McClintic, who was convicted of killing eight-year-old Tory Stafford in 2009 and given a life sentence, was downgraded to a medium security prison in 2014 before being transferred to Saskatchewan’s Okimaw Ohci Healing Lodge earlier this year.
Rodney Stafford helped organize the protest and wants to see an immediate ban on child-killers being transferred out of prison.
“Send Terri-Lynne back to where she belongs, and after this, work on changing laws,” Stafford told Global News at the protest.
Corrections Canada is currently reviewing the transfer, but Stafford said the justice system needs to take a hard look at itself.
“For this to be able to happen there’s got to be loopholes that Terri-Lynne was able to follow through and get to where it is,” Stafford said.
He also said he wasn’t consulted at all during the process, only informed of the decision to move her after it had been made – but he’d be willing to talk to Public Safety Minister Ralph Goodale or other members of the government.
A report on the transfer decision is expected to be released in the coming days.
WATCH: Rodney Stafford leads protest against McClintic transfer on Parliament Hill
The Okimaw Ohci Healing Lodge is run by Corrections Canada and has no fences.
Healing lodges were created to address the disproportionate number of Indigenous people in the prison system and help them prepare to reintegrate with society. However, offenders looking to transfer to a healing lodge do not have to prove they are Indigenous.
But McClintic’s brother told Global News she is not Indigenous – but that she is an expert manipulator.

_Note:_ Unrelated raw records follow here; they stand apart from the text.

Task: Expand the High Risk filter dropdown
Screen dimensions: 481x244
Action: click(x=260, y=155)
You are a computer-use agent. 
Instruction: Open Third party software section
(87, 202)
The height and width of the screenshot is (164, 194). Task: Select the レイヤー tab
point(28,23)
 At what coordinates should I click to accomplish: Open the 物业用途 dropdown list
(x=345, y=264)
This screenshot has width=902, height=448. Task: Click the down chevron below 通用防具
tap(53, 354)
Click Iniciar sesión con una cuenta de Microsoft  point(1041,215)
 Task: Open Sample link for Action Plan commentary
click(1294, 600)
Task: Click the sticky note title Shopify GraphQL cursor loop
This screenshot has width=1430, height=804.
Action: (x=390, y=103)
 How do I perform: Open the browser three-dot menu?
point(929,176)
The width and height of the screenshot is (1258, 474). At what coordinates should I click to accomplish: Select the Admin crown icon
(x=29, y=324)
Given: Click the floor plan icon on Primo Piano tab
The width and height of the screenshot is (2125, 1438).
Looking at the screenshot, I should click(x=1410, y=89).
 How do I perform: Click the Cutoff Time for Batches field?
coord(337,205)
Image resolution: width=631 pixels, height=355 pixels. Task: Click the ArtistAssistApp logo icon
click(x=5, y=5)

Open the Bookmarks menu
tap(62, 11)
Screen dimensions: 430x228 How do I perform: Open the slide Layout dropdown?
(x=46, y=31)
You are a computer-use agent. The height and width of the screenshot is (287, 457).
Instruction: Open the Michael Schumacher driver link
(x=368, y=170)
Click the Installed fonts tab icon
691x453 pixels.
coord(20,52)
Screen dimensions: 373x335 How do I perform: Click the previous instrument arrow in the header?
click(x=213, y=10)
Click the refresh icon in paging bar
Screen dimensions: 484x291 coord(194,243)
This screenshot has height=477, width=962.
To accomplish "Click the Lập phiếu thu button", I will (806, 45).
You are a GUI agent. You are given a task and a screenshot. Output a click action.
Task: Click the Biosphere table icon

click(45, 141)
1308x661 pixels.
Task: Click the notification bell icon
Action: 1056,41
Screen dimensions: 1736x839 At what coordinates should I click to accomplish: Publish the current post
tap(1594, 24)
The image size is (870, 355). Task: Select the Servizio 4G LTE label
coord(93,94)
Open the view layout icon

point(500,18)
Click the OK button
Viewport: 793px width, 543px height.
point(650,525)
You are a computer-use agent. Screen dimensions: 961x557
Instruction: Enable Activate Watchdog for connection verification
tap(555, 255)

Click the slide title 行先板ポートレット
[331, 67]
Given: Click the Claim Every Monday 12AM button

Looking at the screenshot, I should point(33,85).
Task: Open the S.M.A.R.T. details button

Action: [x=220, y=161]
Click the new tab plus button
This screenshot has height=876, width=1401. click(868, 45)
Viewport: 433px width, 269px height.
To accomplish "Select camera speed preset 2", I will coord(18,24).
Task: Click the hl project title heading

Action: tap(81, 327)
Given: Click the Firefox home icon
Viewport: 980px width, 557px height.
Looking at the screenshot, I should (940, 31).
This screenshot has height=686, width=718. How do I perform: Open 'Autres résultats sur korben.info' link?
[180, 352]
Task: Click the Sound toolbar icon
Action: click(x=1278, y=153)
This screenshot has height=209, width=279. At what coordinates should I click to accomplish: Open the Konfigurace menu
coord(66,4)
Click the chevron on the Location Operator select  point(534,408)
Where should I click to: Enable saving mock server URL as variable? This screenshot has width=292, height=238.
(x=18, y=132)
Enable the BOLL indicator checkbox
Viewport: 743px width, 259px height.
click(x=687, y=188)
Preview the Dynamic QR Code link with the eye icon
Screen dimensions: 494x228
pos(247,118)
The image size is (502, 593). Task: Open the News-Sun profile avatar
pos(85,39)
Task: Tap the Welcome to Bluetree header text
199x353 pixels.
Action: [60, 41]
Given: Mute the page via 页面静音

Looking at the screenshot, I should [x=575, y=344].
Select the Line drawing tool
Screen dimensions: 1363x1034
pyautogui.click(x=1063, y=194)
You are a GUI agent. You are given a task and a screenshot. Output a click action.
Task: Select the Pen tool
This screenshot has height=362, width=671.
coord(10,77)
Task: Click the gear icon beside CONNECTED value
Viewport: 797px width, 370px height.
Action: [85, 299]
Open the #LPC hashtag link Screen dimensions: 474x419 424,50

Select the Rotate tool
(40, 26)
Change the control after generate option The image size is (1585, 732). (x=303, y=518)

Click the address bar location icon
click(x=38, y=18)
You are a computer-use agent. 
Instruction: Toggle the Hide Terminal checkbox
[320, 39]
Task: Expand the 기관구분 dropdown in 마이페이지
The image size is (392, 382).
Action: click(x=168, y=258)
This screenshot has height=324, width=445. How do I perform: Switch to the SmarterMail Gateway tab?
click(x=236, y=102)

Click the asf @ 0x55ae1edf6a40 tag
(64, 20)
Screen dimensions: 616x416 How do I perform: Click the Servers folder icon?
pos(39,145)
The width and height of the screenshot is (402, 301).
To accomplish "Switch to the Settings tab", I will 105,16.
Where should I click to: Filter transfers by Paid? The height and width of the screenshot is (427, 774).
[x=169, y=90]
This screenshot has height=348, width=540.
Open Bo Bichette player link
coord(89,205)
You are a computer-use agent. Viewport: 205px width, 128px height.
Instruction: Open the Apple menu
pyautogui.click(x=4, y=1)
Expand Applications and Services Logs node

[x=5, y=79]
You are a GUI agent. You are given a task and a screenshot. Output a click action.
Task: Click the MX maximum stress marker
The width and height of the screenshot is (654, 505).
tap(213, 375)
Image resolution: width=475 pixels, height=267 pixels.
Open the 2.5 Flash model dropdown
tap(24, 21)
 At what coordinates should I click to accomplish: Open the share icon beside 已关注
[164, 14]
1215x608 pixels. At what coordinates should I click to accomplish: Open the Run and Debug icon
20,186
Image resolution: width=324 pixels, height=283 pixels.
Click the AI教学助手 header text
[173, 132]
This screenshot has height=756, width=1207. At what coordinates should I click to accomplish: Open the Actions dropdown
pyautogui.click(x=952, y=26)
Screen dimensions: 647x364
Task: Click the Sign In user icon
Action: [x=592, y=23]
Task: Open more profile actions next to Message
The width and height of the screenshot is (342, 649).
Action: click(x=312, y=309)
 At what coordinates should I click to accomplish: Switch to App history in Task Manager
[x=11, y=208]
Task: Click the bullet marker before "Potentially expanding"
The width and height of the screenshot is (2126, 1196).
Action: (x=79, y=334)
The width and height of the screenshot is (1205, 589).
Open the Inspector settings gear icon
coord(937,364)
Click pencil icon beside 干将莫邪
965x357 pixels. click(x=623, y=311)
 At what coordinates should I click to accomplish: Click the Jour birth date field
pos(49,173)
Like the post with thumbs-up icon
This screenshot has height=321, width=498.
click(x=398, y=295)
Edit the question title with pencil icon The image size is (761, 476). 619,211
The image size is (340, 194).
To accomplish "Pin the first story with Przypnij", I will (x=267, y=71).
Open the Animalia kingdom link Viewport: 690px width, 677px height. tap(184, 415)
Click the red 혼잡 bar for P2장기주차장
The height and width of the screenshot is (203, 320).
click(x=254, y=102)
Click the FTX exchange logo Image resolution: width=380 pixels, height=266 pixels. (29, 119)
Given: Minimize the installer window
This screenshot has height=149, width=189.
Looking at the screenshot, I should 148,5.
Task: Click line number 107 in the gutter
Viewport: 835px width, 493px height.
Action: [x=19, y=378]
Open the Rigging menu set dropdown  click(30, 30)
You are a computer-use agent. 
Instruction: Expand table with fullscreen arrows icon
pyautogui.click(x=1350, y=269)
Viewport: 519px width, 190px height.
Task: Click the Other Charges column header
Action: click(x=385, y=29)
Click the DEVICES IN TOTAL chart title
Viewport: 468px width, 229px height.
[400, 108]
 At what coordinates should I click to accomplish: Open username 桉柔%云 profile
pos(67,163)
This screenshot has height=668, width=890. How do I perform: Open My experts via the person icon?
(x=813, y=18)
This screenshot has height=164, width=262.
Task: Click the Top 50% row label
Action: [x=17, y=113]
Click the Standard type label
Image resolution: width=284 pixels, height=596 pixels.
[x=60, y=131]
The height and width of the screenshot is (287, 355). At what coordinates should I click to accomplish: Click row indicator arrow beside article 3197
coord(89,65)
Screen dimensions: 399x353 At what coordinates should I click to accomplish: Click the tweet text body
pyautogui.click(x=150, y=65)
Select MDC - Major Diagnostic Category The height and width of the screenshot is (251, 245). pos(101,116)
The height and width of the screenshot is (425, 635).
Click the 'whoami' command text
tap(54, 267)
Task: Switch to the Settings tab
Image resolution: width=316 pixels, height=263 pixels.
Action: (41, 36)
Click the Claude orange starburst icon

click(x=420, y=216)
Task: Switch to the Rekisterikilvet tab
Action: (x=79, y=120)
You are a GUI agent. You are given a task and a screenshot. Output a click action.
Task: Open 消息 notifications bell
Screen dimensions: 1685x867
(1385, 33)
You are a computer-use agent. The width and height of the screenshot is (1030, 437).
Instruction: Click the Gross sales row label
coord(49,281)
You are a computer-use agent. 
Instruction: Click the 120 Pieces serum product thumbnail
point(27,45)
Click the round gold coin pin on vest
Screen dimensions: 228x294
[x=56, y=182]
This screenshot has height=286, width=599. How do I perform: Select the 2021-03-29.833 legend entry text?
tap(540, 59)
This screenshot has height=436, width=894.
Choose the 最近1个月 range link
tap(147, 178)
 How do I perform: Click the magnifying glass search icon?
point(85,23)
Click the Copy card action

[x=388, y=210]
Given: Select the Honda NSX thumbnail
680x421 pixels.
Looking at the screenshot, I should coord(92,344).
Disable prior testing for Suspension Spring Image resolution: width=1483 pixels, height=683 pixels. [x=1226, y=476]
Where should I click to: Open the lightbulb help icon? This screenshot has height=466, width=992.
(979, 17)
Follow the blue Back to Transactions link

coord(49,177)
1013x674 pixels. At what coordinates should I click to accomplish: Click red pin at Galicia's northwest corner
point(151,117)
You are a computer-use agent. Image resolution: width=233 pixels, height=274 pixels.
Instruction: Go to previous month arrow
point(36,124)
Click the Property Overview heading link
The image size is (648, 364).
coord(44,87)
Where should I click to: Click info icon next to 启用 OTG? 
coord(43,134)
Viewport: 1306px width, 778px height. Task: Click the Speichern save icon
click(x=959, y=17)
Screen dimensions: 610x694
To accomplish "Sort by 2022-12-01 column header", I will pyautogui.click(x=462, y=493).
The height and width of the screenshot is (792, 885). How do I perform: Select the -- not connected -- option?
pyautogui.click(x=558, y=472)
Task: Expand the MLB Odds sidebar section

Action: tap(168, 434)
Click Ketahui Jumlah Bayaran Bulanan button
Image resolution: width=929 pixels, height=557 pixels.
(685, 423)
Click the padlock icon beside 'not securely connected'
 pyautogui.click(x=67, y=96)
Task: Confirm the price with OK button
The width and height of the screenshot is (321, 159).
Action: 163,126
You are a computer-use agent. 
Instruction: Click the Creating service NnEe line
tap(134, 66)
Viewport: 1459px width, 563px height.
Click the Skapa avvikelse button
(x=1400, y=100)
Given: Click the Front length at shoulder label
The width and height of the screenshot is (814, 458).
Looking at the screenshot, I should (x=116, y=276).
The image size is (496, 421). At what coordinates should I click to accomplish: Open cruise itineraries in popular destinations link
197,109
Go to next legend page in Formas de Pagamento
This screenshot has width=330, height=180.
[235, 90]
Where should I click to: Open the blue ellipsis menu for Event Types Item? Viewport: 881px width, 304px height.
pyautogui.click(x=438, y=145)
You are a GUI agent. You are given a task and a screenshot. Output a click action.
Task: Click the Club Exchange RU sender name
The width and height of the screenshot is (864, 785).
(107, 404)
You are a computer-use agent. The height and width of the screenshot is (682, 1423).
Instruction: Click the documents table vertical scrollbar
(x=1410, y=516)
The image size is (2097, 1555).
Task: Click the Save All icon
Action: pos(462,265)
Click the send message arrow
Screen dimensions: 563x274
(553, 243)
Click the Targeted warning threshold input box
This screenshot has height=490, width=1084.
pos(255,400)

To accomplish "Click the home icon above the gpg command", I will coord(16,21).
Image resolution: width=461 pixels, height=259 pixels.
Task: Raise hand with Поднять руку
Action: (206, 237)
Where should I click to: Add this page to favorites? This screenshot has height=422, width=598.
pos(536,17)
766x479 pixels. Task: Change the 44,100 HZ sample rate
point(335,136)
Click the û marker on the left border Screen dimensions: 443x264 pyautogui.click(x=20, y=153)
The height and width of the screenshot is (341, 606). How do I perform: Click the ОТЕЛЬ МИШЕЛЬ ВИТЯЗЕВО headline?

About a hundred people came out to the protest on Parliament Hill chanting “Send her back” and with signs saying “Violent criminals like McClintic should be behind bars.” Conservative MPs also attended and spoke at the rally.
Participants at the rally were wearing purple, Tori’s favourite colour, to honour the memory of the little girl.
“It’s a great feeling knowing they’ve come this far to help support the cause, they know just as well as I do that it’s important,” Stafford said, adding that the issue affects all Canadians.
“It’d be best not just for me but for everybody. The sooner we can do something about these types of offenders having lower security and day passes, it’s not right, it’s not fair to the victims, and it needs to change.”
A second protest is taking place in Woodstock, Ont., where the Stafford family lived.
Vincent told 980 CFPL their goal is to keep things as positive as possible.
“Nobody is going to respond well to negativity. Nobody ever does. So really just making this about a little girl who is not seeing justice. I think that’s the key thing.”